JWT Auth Flow

[rpf3]

I'm trying to work through setting up JWT authentication and your documentation here says that the function sendJWTTokenRequest can be used to automate JWT auth. However, it does not seem like this function is made available as one of the exports of the ApiClient module.

The DocuSign documentation and tutorial I linked above describes how to authenticate if you are signing your own JWT and the presenting it to the DocuSign API. My understanding is that this should be possible by then uploading the RSA public key used to sign the token into my DocuSign integration application.

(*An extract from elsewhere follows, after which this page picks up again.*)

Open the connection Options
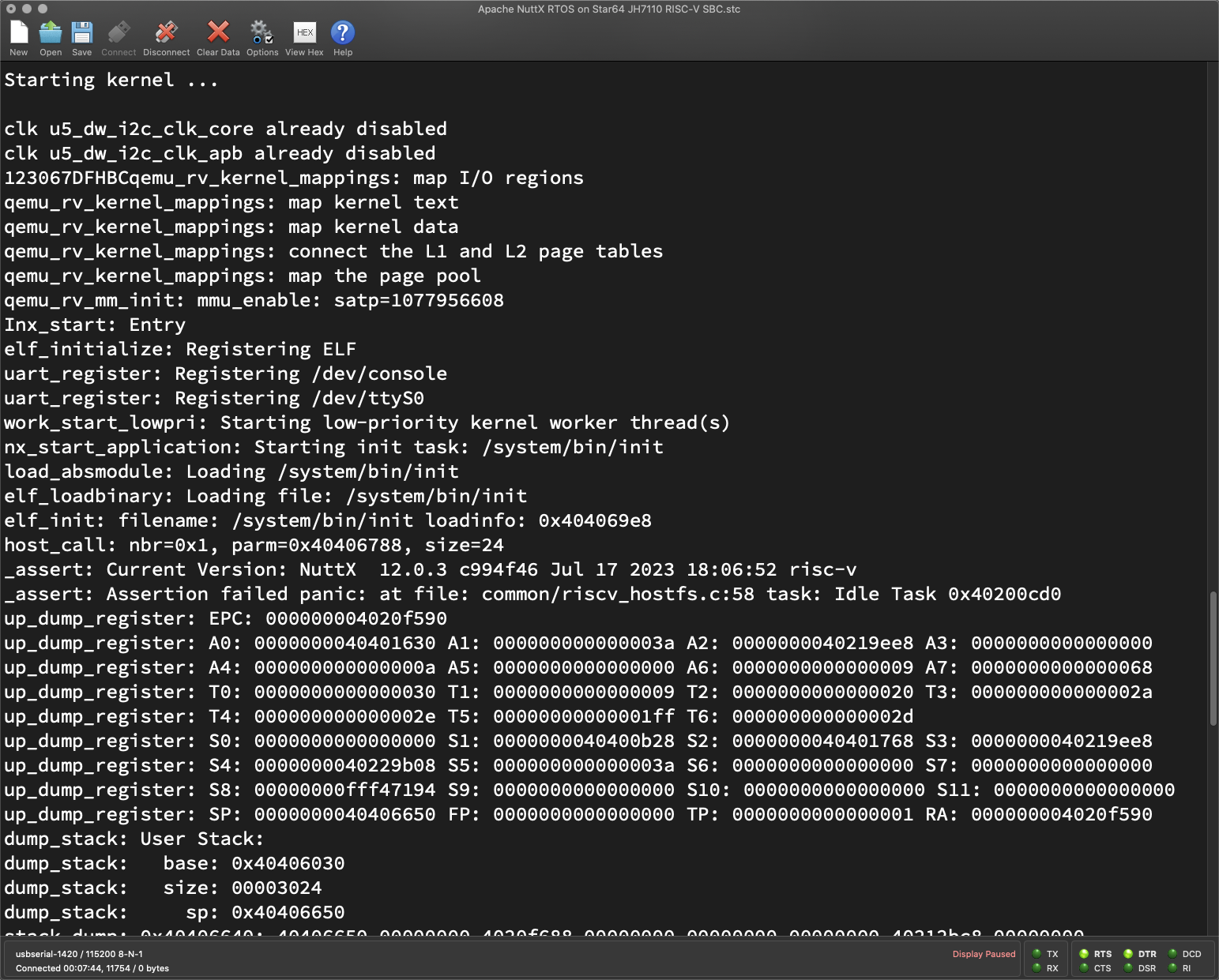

The only JWT token requests I can see exported from the ApiClient both require me to provide my private key to the function and then will generate the JWT internally to the SDK.

Am I missing something in this apparent conflict between the DocuSign documentation and the actual source code?

In addition, I don't see all of the exports in the source code listed on the documentation here. Is this out of date?

[pablomdstest]

Hello rpf3,

Thank you for contacting DocuSign Customer Support regarding JWT integration.
Reviewing this topic from one of our supervisors, we can see that actually this method sendJWTTokenRequest is not there anymore, we have go through the different pages, SDK, node and examples and references as  below:

https://developers.docusign.com/docs/esign-rest-api/sdk-tools/?elqCampaignId=27146&utm_source=google&utm_campaign=developer_api_primary&utm_medium=cpc&utm_content=sitelink&sitelink=API_SDKs&gclid=Cj0KCQjw1ZeUBhDyARIsAOzAqQILGumavem50k0cMsTKMnQmsltuzRQYA5NOzZfUk7ZZRoqAhk8sO0gaAkoKEALw_wcB

If you go to SDK, node, there is the Reference and that method is not listed there, is should be, because it's auto generated,
but it isn't. So we have found this approach checking the Github examples as in this link:

 https://github.com/docusign/docusign-esign-node-client

And in this other link that one of my colegues gave me, stays in line 94 how to actually call the method
to ge the token, we will need to use requestJWTUserToken instead of sendJWTTokenRequest:

dsApi.requestJWTUserToken(dsConfig.dsClientId

https://github.com/docusign/code-examples-node/blob/master/lib/DSJwtAuth.js#L94

Here you will find the methods the updated methods:

https://docusign.github.io/docusign-esign-node-client/

I know it could be a little bit hard to keep changing code from time to time, it happens to me a lot and more
if it's javascript base, that keep updating always because of speed and security.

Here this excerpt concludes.